Inhabitation of STLC is in PSPACE

Urzyczyn: Inhabitation in Typed Lambda-Calculi (A syntactic approach) gives a proof that STLC inhabitation problem is in PSPACE (section 2, lemma 1). I don’t understand certain aspects of the proof:

Lemma: There is an alternating polynomial time algorithm to determine whether a given type A is inhabited in a given basis $$\Gamma$$ in the STLC.

Proof.If a type is inhabited, it is inhabited by a term in a long normal form.

Question 1: what is a long normal form.

To determine if there exists a term $$M$$ in a long normal, satisfying $$\Gamma \vdash M:A$$ we proceed as follows:

• If $$A = A_1 \to A_2$$ then $$M$$ must be an abstraction $$M = \lambda x:A_1. M’$$. Thus, we look for an $$M’$$ satifying $$\Gamma, x:A_1 \vdash M’:A_2$$.

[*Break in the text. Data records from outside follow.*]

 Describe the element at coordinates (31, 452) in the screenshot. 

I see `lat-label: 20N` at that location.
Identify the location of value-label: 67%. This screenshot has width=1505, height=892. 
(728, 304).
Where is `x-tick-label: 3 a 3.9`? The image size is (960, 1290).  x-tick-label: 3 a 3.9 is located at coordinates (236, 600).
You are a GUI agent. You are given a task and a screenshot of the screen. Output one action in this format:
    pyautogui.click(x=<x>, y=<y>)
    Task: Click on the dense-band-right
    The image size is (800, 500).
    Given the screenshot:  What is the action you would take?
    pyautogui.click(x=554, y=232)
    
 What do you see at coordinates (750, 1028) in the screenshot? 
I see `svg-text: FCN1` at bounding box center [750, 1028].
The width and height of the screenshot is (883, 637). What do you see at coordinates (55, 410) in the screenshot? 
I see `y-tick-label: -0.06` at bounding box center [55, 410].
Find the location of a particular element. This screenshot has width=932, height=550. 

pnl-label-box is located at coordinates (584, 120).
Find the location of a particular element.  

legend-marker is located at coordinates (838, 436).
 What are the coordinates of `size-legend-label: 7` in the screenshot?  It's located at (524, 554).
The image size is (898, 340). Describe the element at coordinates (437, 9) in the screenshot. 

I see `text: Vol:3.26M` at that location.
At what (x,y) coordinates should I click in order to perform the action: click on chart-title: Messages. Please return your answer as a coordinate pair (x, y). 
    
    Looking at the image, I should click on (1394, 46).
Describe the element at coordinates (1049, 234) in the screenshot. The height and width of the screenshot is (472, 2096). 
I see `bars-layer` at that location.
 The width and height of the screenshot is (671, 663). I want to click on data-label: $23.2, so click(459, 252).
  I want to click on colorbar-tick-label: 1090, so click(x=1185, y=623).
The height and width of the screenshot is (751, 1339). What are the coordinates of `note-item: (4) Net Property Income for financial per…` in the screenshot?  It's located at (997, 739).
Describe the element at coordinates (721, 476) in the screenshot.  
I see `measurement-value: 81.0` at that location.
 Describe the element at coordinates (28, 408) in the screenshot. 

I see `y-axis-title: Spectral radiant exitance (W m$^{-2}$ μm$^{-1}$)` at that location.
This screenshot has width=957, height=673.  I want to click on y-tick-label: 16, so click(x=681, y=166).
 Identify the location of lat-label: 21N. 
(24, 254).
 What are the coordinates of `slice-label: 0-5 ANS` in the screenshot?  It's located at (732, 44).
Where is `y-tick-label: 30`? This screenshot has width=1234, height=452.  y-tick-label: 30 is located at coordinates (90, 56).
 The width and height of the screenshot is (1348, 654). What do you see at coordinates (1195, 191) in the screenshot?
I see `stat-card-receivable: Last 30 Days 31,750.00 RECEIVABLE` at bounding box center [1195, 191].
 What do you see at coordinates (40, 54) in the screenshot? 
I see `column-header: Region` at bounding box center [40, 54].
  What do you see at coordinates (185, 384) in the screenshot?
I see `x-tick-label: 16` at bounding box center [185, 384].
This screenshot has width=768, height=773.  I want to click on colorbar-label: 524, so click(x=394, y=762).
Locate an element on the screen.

• If $$A$$ is a type variable, then $$M$$ is an application of a variable to a sequence of terms.

Question 2: I thought there weren’t type variables in the STLC.

We nondeterministically choose a variable z, declared in $$\Gamma$$ to be of type $$A_1 \rightarrow \ldots \rightarrow A_n \rightarrow A$$. If there is no such variable , we reject. If $$n = 0$$ then we accept. If $$n > 0$$, we answer in parallel the questions if $$A_i$$ are inhabited in $$\Gamma$$.

Question 3: it doesn’t matter the actual typing of $$z$$ in $$\Gamma$$ right? as long as we consume it and don’t use it again in this step.

This alternating procedure is repeated as long as there are new questions of the form $$\Gamma \vdash ? : A$$. We can assume that all types in $$\Gamma$$ are different. At each step of the procedure, the basis $$\Gamma$$ either stays the same or expands. Thus the number of steps does not exceed the squared number of subformulas of types in $$\Gamma,A$$.

Question 4: why? could someone spell out some steps of the reasoning here?